WikiLeaks plans to release info on cross-border banks
WikiLeaks plans to release data on about 2,000 cross-border bank accounts provided by a former Julius Baer Group Ltd. employee, who says they may have been set up to evade taxes, Bloomberg reported.
Rudolf Elmer, who was dismissed as chief operating officer by Julius Baer Bank & Trust Co. Ltd. in the Cayman Islands in December 2002, handed over the information today, including data on 40 politicians, to WikiLeaks founder Julian Assange.
“There will be a full revelation,” Assange told reporters today in London, adding that the data will take at least two weeks to check and disseminate. Elmer “is a whistleblower, and he has important things to say,” he said.
WikiLeaks drew condemnation from the U.S. government for posting thousands of classified U.S. diplomatic communications and military documents to its website, including a video of a July 2007 helicopter attack in Iraq that killed a Reuters television cameraman and his driver.

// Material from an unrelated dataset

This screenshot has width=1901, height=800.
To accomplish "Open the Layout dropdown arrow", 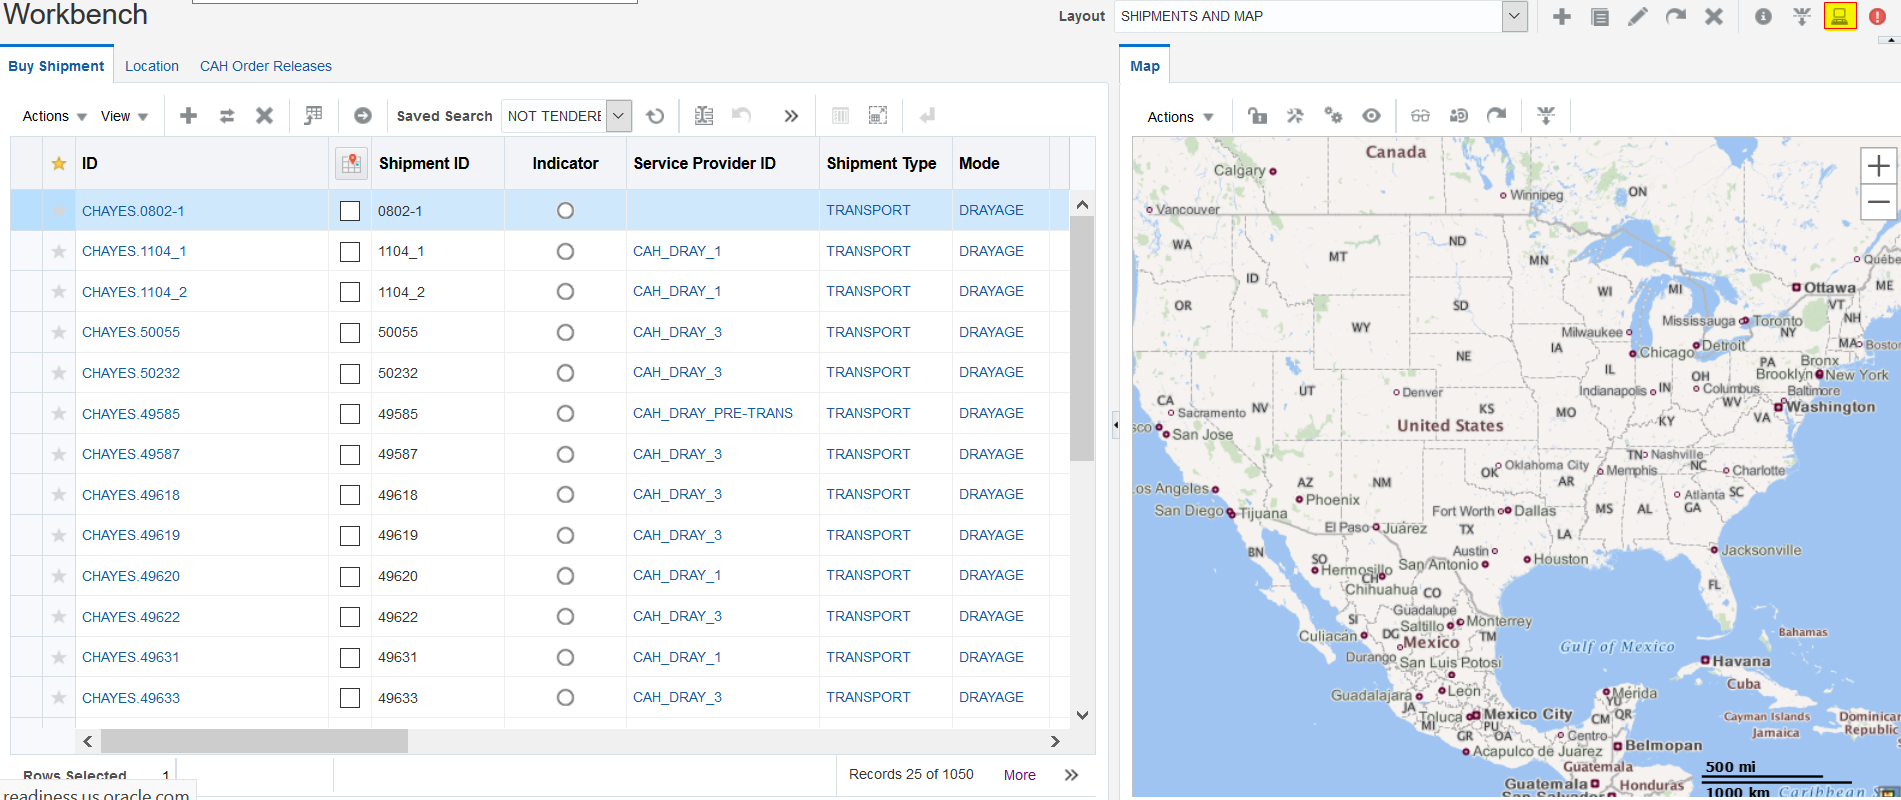I will tap(1514, 16).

Elmer will be tried on Wednesday in Zurich, charged with several counts of attempted duress, including threats to Julius Baer and its employees, as well as breaching Switzerland’s banking secrecy laws.
The former employee “embarked in 2004 on a personal intimidation campaign and vendetta against Julius Baer,” the Zurich-based bank said in a statement. “He also used falsified documents and made death threats against employees.”